[Action item]: Below are some records. Write out exactly their lines from the one with "Task: Click Reload in the context menu" through the one with "Confirm with the OK button", and leave the pictures behind.

[Source data]:
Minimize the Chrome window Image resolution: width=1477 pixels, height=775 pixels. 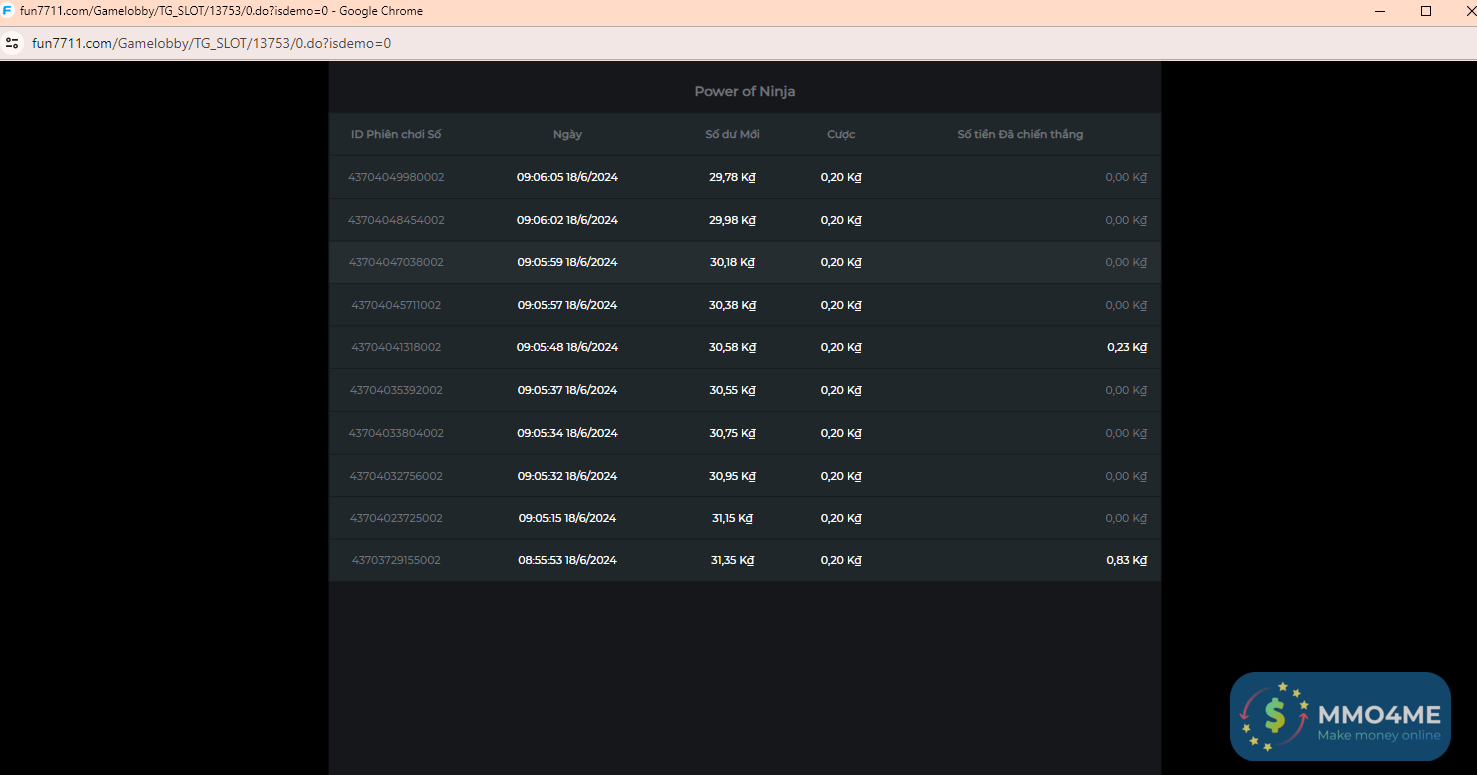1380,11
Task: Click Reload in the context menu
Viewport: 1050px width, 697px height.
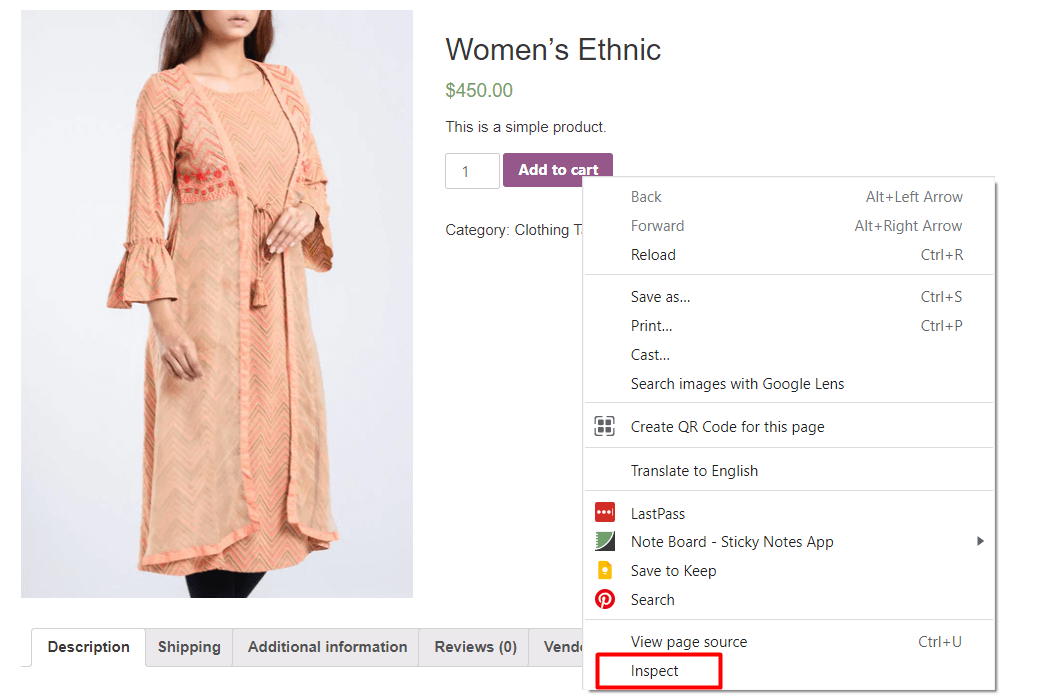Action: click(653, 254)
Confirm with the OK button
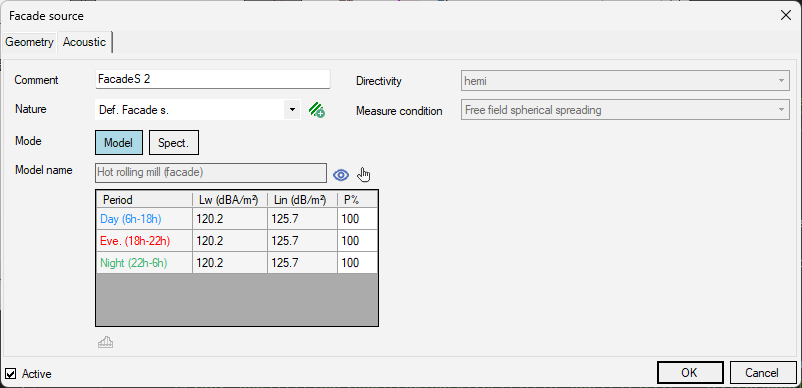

---

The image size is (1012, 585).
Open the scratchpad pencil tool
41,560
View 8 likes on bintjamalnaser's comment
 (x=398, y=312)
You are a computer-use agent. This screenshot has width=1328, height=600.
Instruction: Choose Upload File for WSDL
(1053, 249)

...

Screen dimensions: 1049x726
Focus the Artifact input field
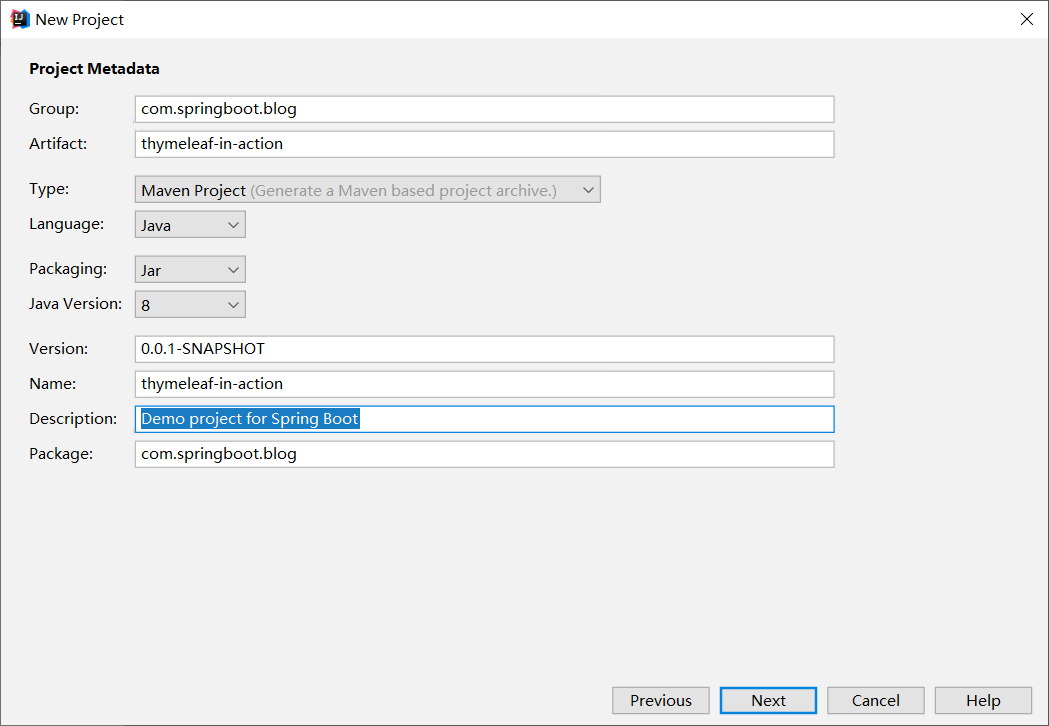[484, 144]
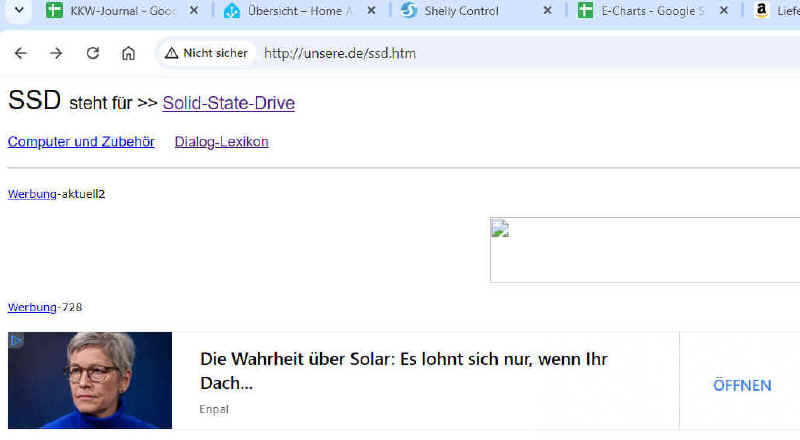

[Result of the exercise]:
Task: Click Reload in the context menu
Viewport: 1050px width, 697px height.
Action: click(653, 254)
Confirm with the OK button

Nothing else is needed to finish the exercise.